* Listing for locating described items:
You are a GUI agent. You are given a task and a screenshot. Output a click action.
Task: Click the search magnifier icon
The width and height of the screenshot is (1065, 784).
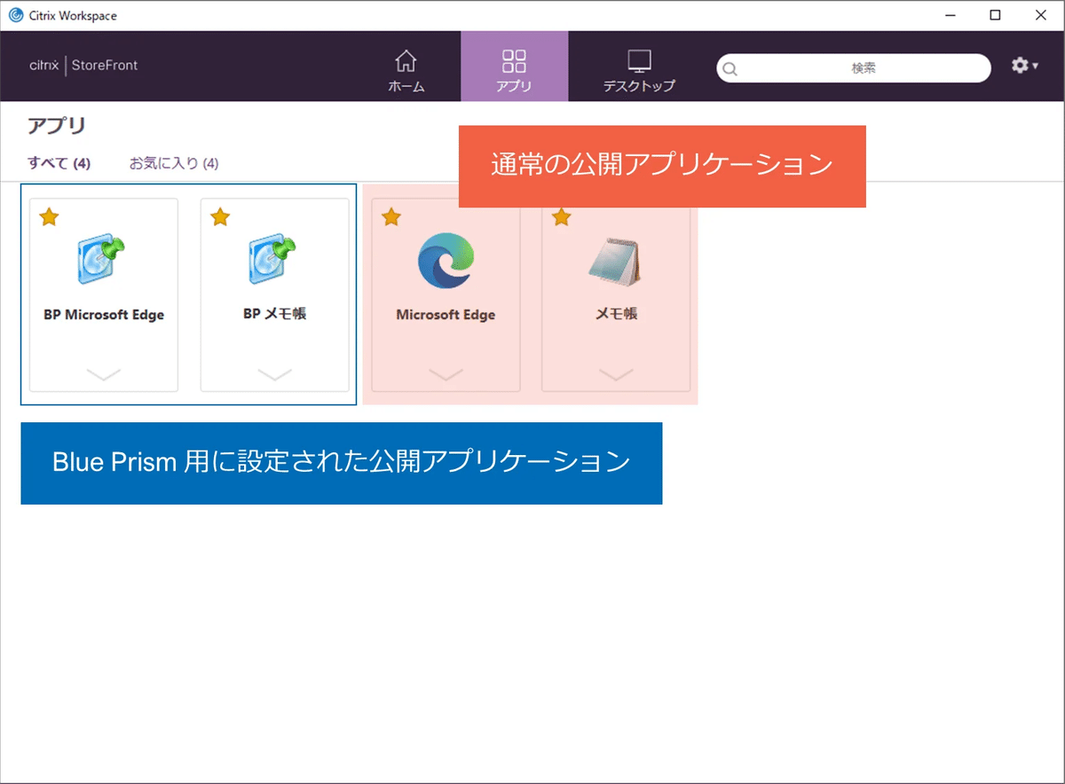(729, 68)
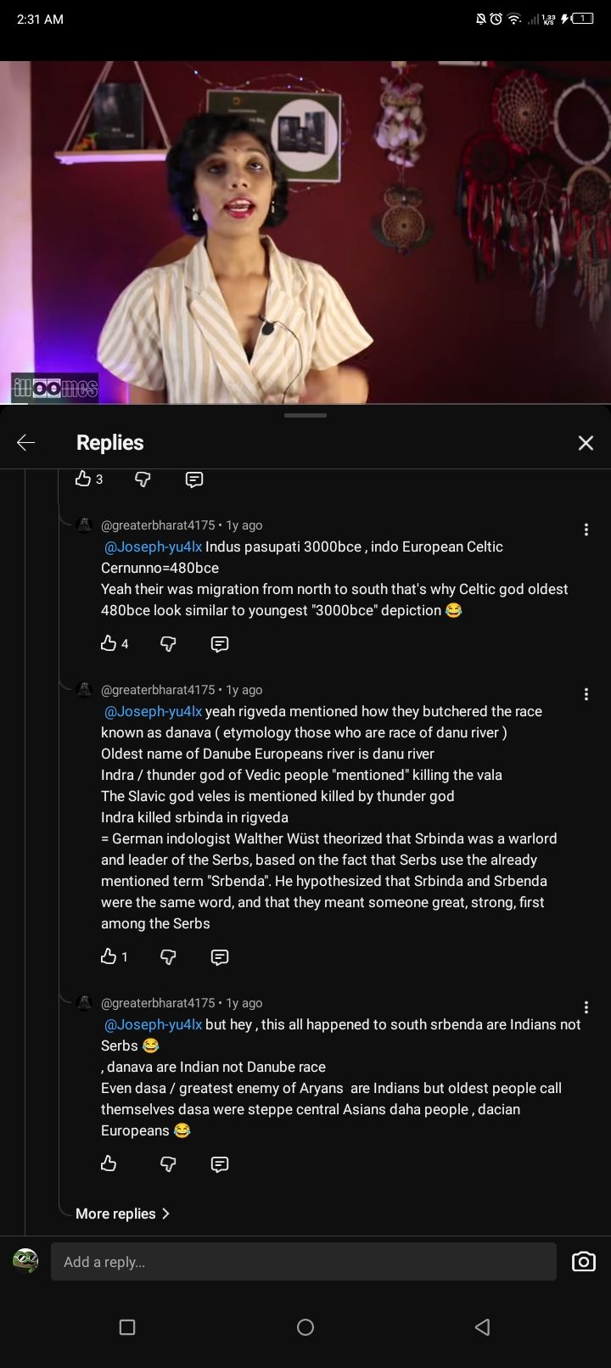Go back using the Replies back arrow
Screen dimensions: 611x1368
click(26, 442)
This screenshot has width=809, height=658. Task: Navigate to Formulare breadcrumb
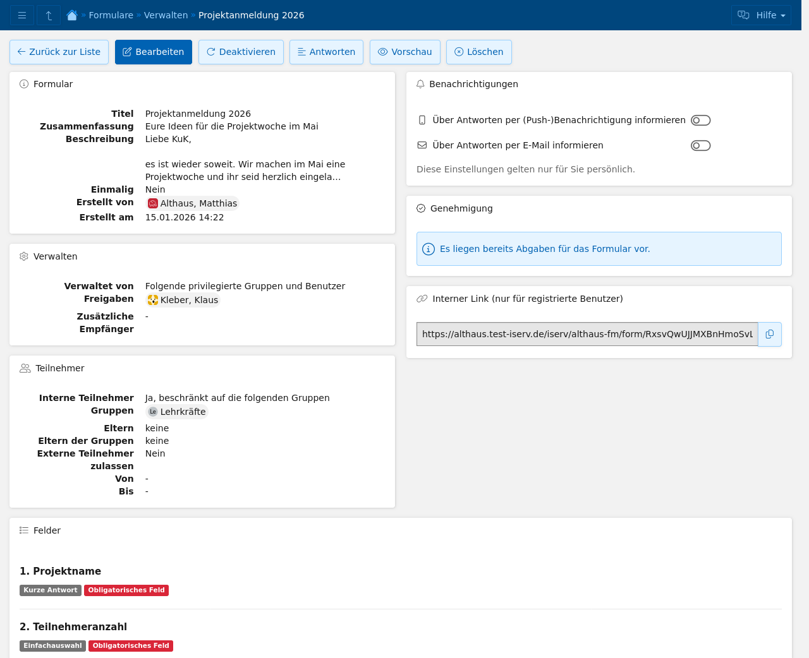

* WHAT TO WORK ON:
Can you output every line of the listing above as a numbered list, skipping any blank lines and leaving out the pictures?

* ANSWER TO THE TASK:
1. You are a GUI agent. You are given a task and a screenshot. Output a click action.
2. Task: Click the search magnifier icon
3. The width and height of the screenshot is (1065, 784).
4. (729, 68)
5. Go back using the Replies back arrow
6. Screen dimensions: 611x1368
7. click(26, 442)
8. This screenshot has width=809, height=658. Task: Navigate to Formulare breadcrumb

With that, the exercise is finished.